Mais il n’en est pas toujours ainsi et on peut définir trois autres manières de figurer :
- La forme ectoplasmique en Suède à Rö
Fig. 9 Rö (Suède, Uppland), église paroissiale : peinture murale (1480).
- La forme pénitente (les âmes sont en pénitence) en Espagne à Onda et à Quart de Poblet
Fig. 10 Onda (Espagne, Valencia), église paroissiale Notre-Dame de l’Assomption. Détail de la prédelle du retable de Vincent Macip (1500-1530).
- La forme humaine (l’homme sort d’un Purgatoire localisé dans le cimetière lui-même) à Unterschächen, en Suisse.
Fig. 11 Unterschächen (Suisse, Uri), ossuaire Saint Théodule : peinture murale (1701).
En conclusion, cet exemplum, porté par les milieux cisterciens puis développé en images par l’Église à partir du XVe siècle, a pour butde montrer tout l’intérêt de prier pour les morts. En leur étant utiles pour réduire leur temps au Purgatoire, celui qui prie pour eux s’attire leurs bonnes grâces : métaphoriquement, ils interviennent physiquement pour le sauver quand il est en situation de péril (sans qu’il n’en sache rien) et sans doute plus sûrement dans la perspective du salut éternel, ils seront reconnaissants quand, accédant enfin au Paradis, ils pourront intercéder auprès du divin en faveur de celui qui les aura libérés du Purgatoire et qui sera lui-même, un jour, en situation d’expiation après sa mort. Une sorte d’investissement productif.

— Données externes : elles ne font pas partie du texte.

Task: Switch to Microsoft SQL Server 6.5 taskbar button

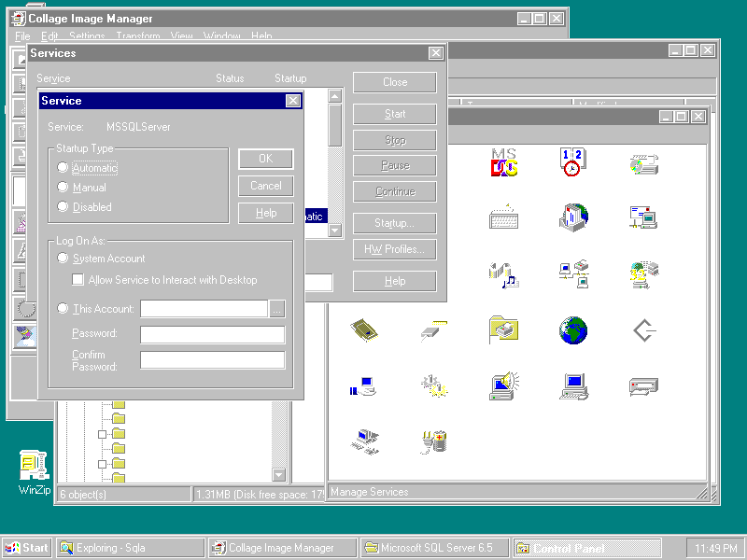Action: (435, 548)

[1] Jacques Le Goff, La naissance du purgatoire, Paris, Gallimard, 1981.
[2] Rapportéé par Jacques de Voragine, La légende dorée, chapitre sur « La commémoration des âmes », Paris, Garnier-Flammarion, 1967, t. 2, p. 330.
[3] Il s’agit de Pierre Cantor, moine de Cîteaux, mort en 1297.
[4] Sur le sujet, voir Didier Jugan, La légende des morts reconnaissants. A propos du folio 90v des Très riches heures du duc de Berry, Beauvais, sur Academia.edu.
[5] Jean-Claude Schmitt, dans son livre Les revenants est un des premiers à avoir défini des topologies de représentations des âmes à partir du texte Le pèlerinage de vie humaine de Guillaume de Digullevile. Jean-Claude Schmitt, Les revenants, Paris, NRF Gallimard, 1994, p. 234-239.